A year ago I was preparing to travel to Nicaragua. In the last few weeks I've found myself recalling that trip and the people I met there. This is a reflection I wrote soon after returning:
I am at my writing desk, looking out my window at the bougainvillea and geraniums blooming in my yard. I hear toddlers calling my dog and watch her eagerly look for them, their little bodies and voices hidden behind the rose bushes. The kids in this neighborhood love her. She looks a bit wily right now with her summer haircut. They shaved off all her cute fluffy fur and she looks more like a svelte coyote, not so cute.
It reminds me of the dogs I saw in La Chureca, the dump in Managua, Nicaragua. There were dogs everywhere. They were scrawny and limping, ears drooping and noses rummaging through all the trash. Right now my dog looks like she belongs there, but she doesn’t.

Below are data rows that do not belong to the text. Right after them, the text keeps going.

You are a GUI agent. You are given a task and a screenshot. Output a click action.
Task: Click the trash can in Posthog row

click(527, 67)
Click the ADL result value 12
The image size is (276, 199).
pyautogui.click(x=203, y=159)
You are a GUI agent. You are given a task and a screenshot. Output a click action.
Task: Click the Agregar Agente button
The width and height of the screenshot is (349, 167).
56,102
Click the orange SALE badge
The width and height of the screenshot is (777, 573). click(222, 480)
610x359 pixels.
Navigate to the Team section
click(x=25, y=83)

I went with a group to visit the school in this dump community. We took the kids out on a field trip to the zoo. The kids wore old, faded, stained clothes and shoes that were too big for them. They looked like they belong in a dump, but they don’t. Nobody belongs in a dump among discarded, old, ruined trash. No one belongs there no matter how they look.
Since I’ve been back my days are filled with my work here in my city but my nights have been filled with dreams of people I met in Nicaragua--kids who live in dumps, teachers who love them every day, doctors who serve in clinics in rural communities, and women who pray earnestly for their country. They inhabit my dreams and there I visit with them again. Sometimes I’d like to think of my dreams as prayers, like my mind is sifting through my heart and lifting up the best to the Lord, remembering people I forget about during my days.
I would like to think that these brothers and sisters will stay tucked in my heart, that I will continue to be reminded and pray for them. And in praying for them I am reminded that we belong together, before the Father, we are one family calling out the Kingdom of God in different places. Where is the family you are thinking of today?